Dataset excerpt:
** BEGIN **
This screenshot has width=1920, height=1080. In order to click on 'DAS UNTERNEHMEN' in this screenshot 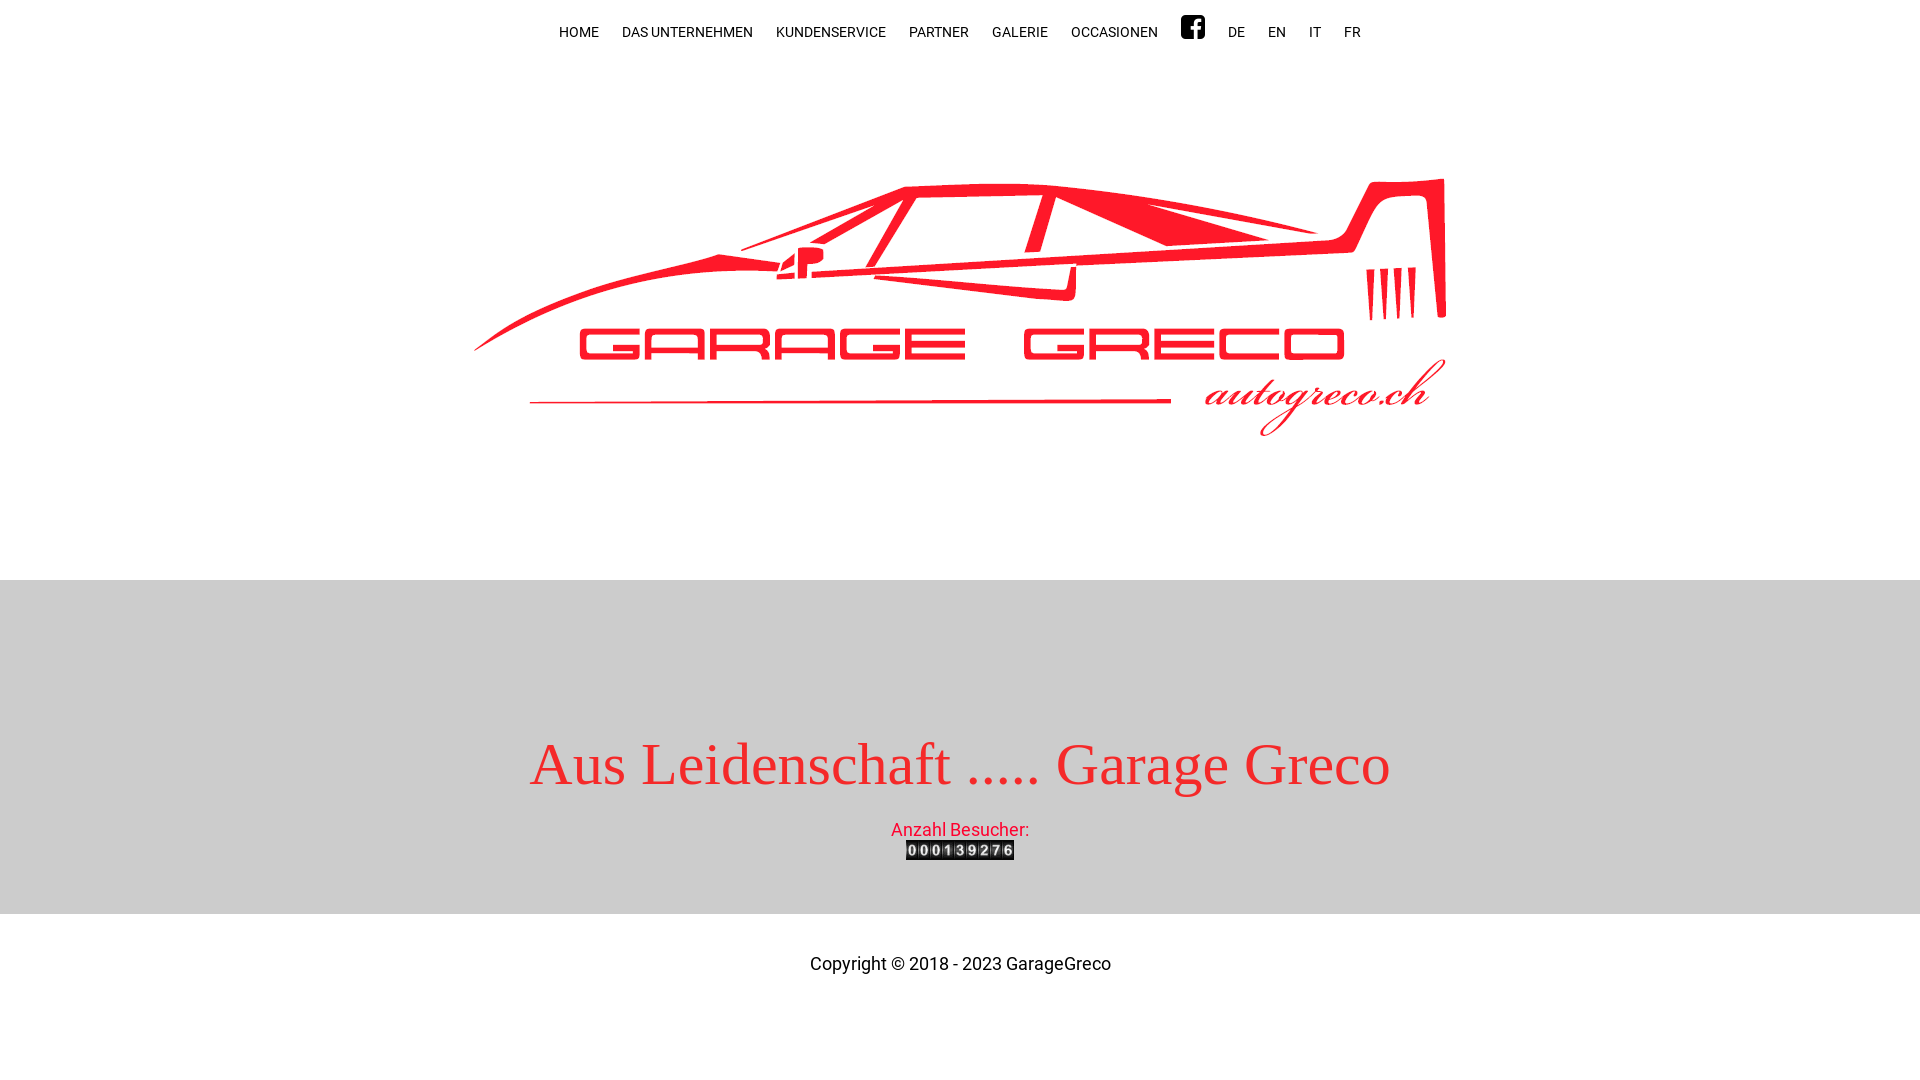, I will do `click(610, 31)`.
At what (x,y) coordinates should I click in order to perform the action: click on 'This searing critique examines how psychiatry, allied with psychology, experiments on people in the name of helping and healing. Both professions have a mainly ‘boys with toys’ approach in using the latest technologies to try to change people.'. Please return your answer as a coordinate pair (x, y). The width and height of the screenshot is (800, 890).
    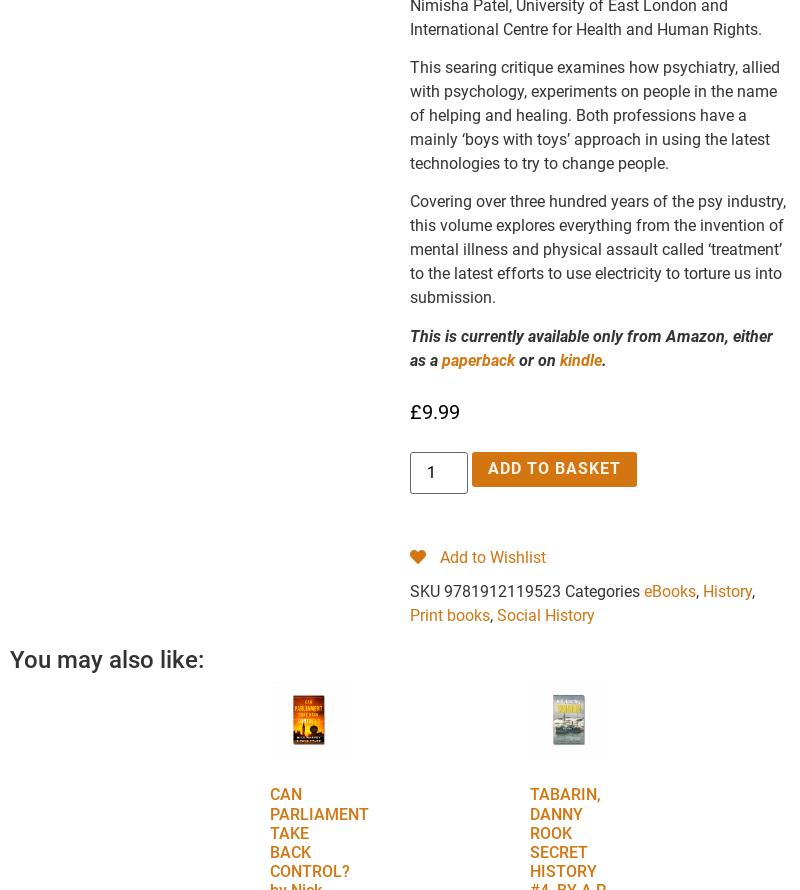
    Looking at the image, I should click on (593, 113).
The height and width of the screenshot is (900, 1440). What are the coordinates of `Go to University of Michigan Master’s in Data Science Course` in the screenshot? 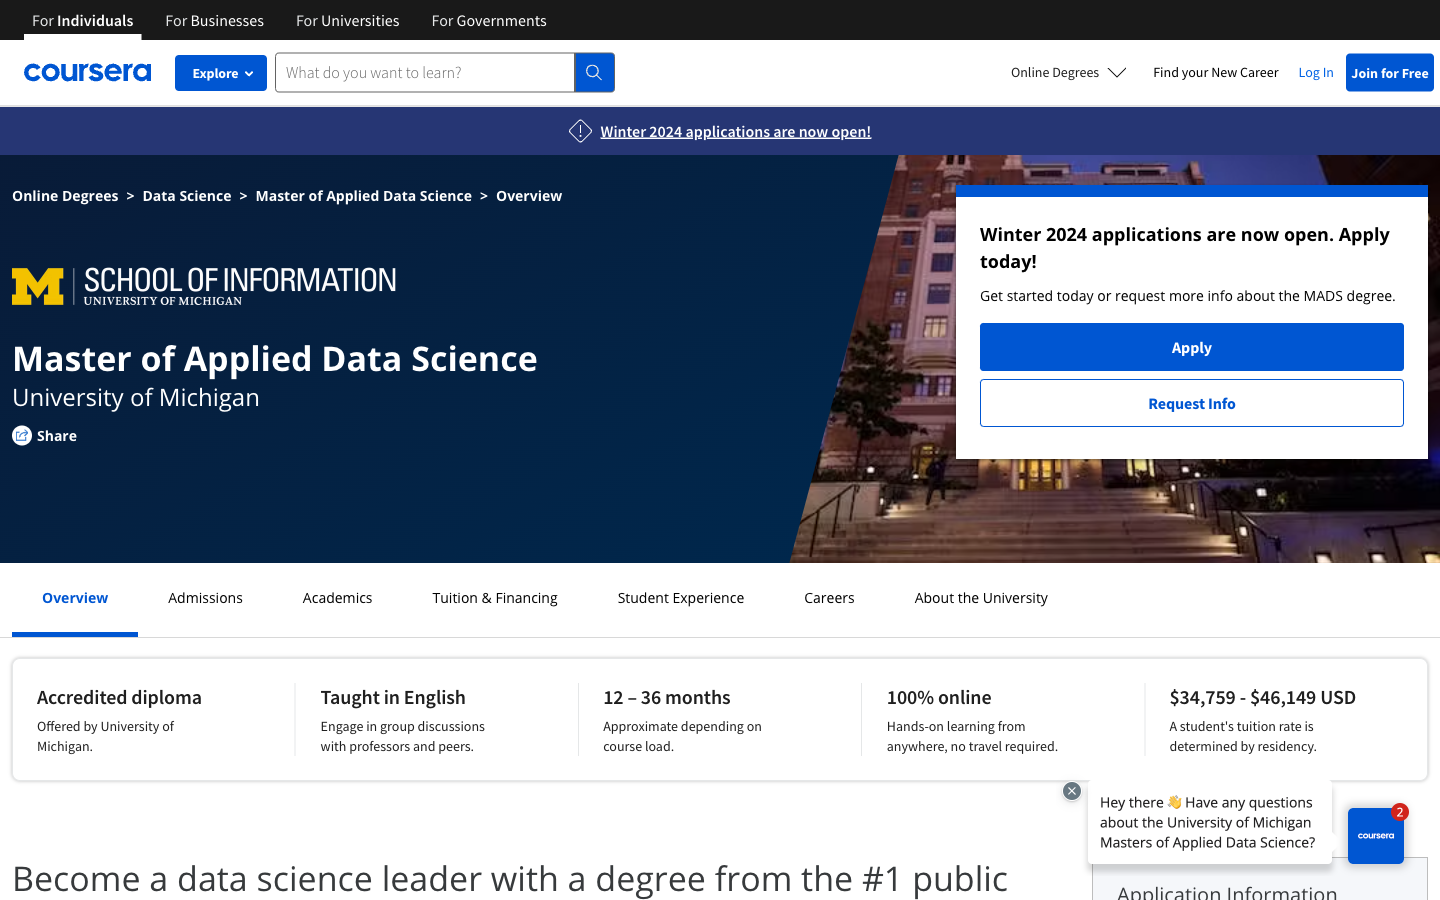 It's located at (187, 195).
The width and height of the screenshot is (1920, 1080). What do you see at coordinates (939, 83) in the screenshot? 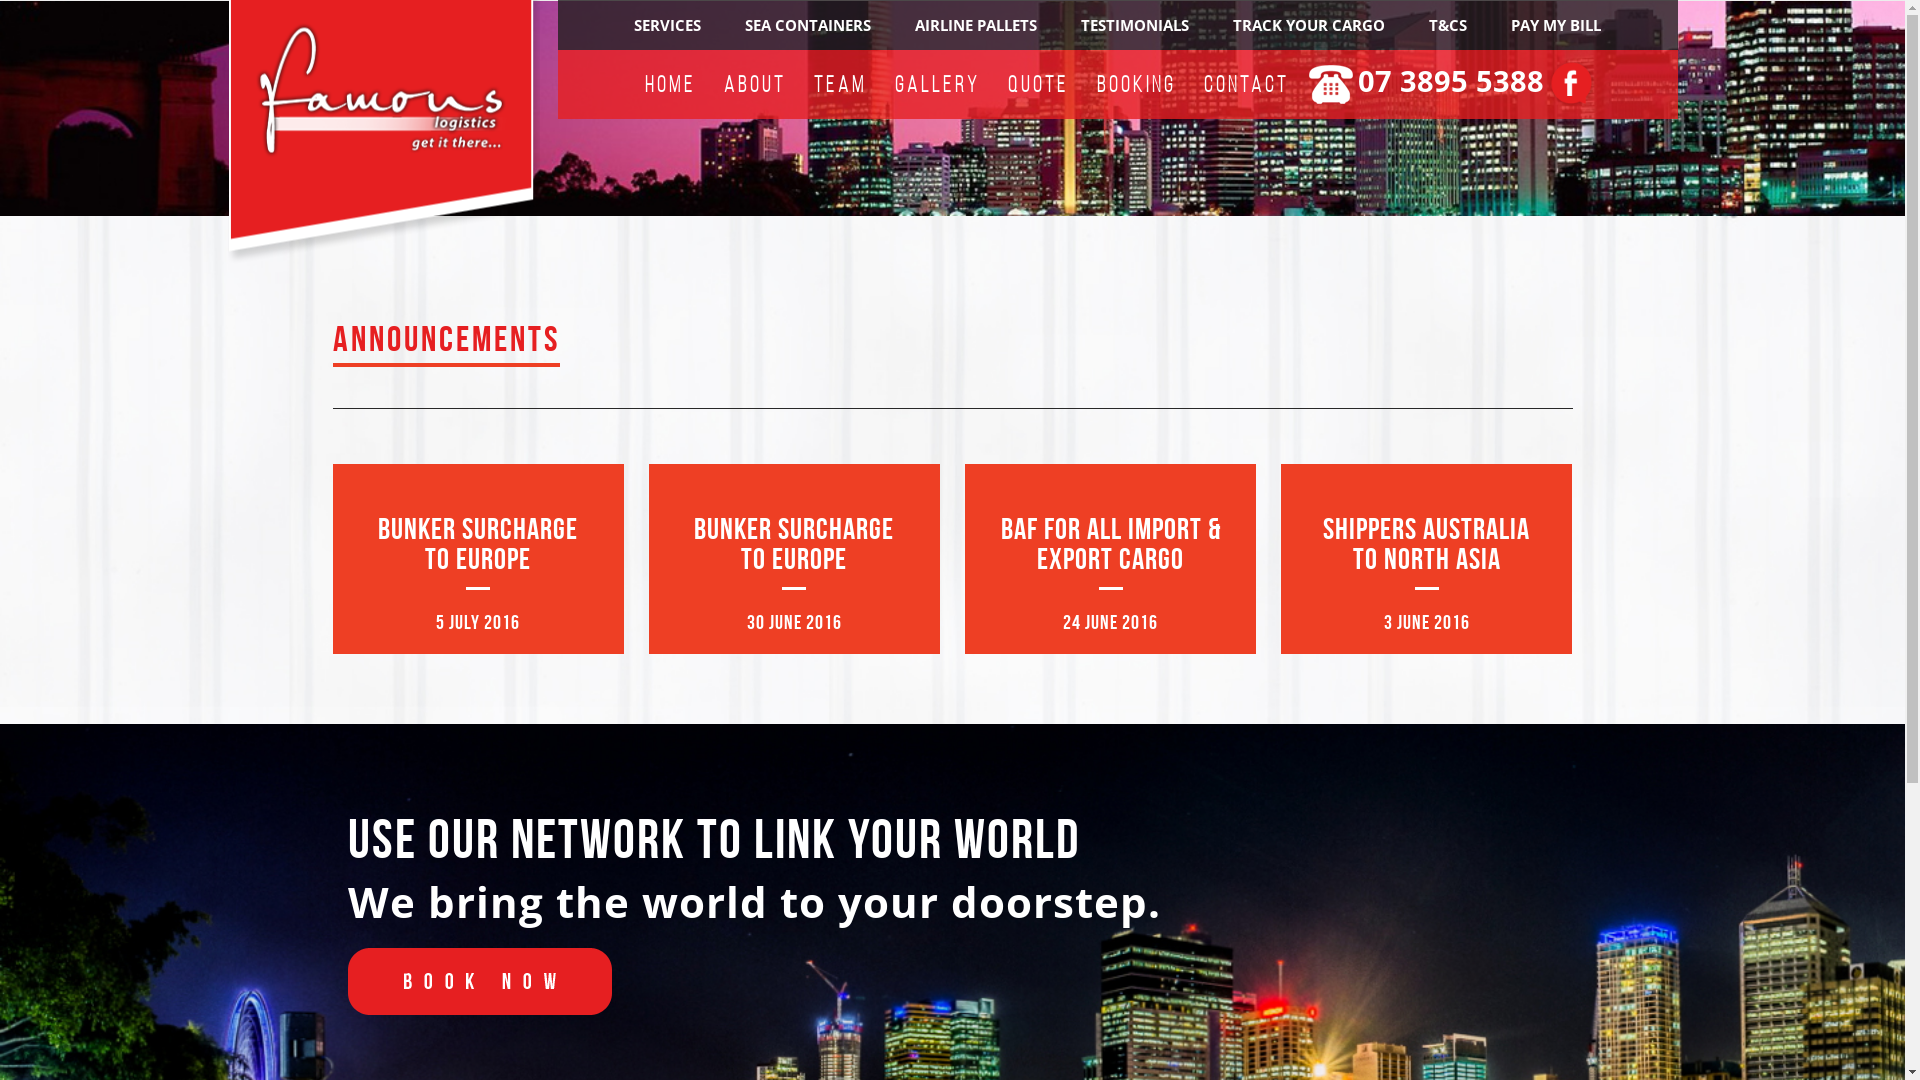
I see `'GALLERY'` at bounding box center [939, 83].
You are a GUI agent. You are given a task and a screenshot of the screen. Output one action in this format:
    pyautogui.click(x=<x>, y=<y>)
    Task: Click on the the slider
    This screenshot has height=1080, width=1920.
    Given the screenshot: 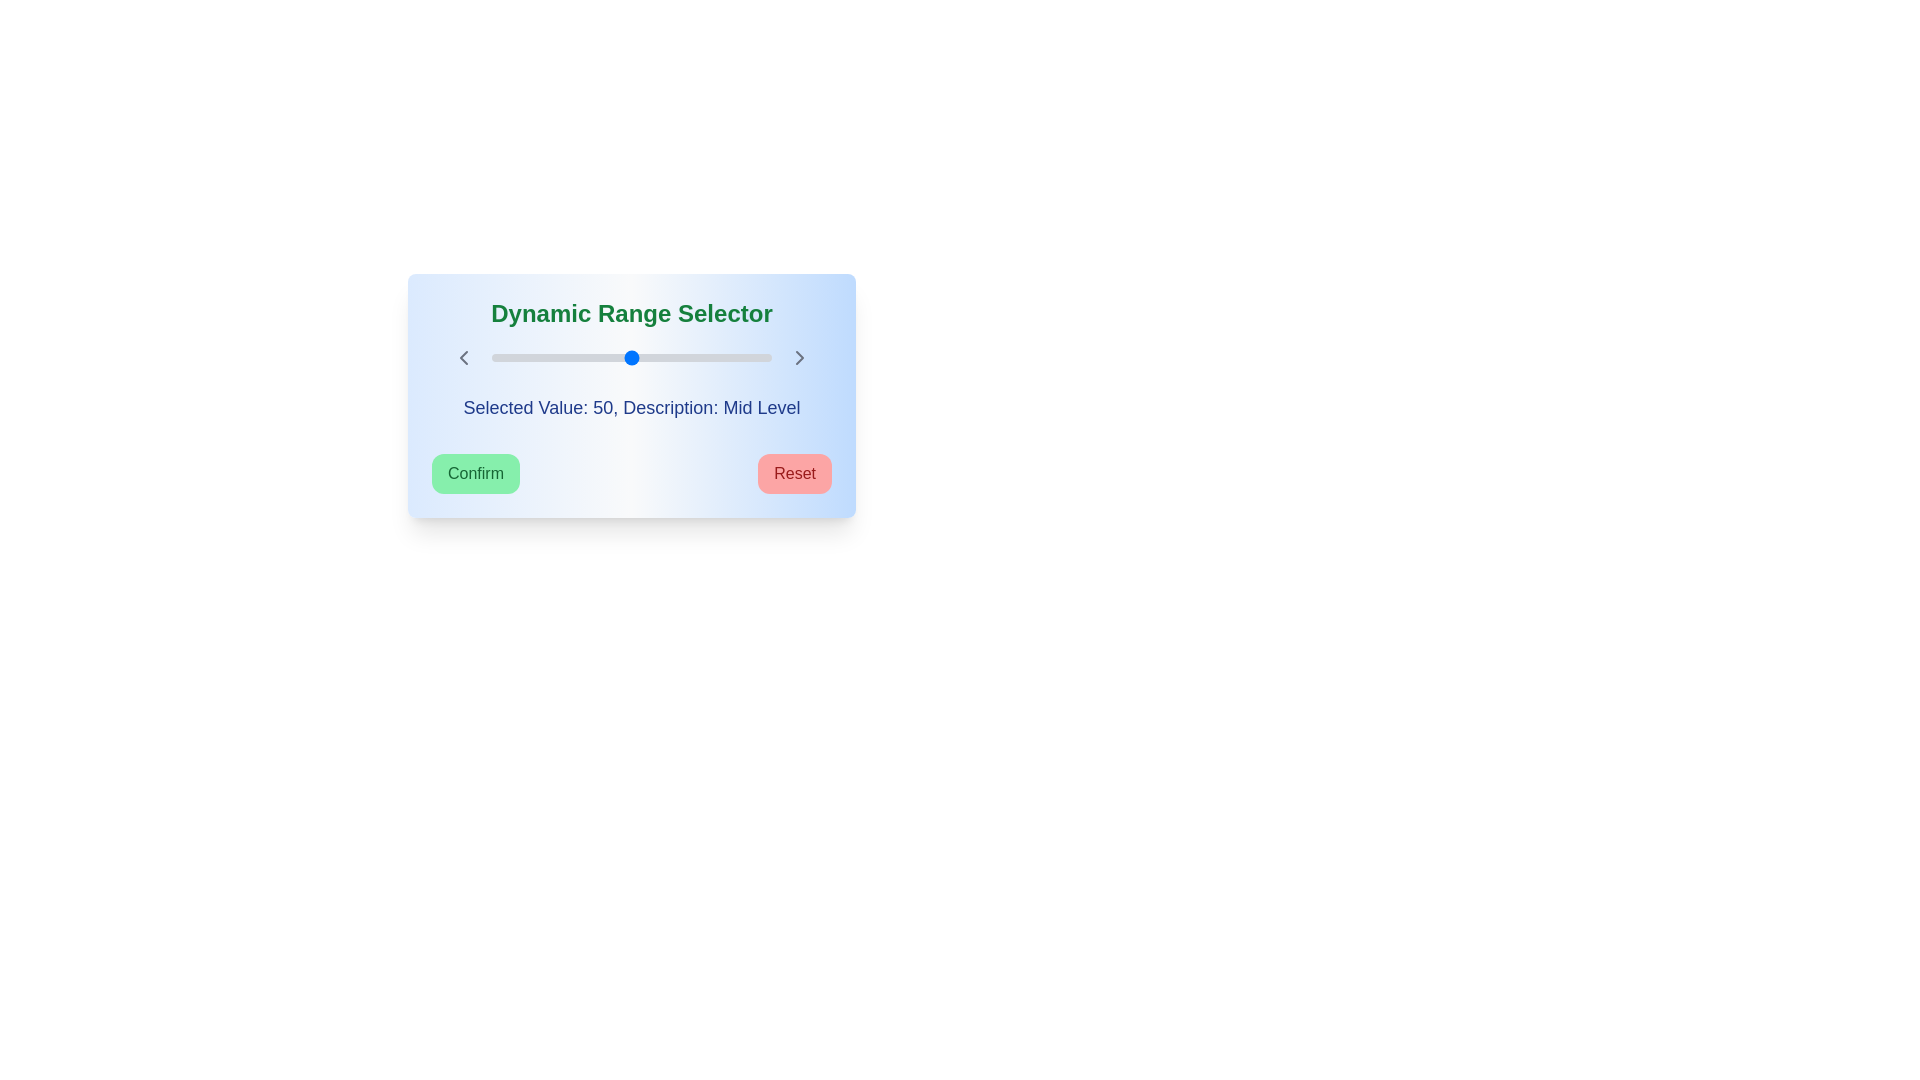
** END **
PROBLEM STATEMENT:
Can you output the lines of the records above as a Markdown table with the columns Row and Record line, starting with the line that contains "The width and height of the screenshot is (1920, 1080)." and going on through the line that contains "center [939, 83].", skipping any blank lines and leaving the pictures out?

CORRECT RESULT:
| Row | Record line |
|---|---|
| 1 | The width and height of the screenshot is (1920, 1080). What do you see at coordinates (939, 83) in the screenshot?  |
| 2 | I see `'GALLERY'` at bounding box center [939, 83]. |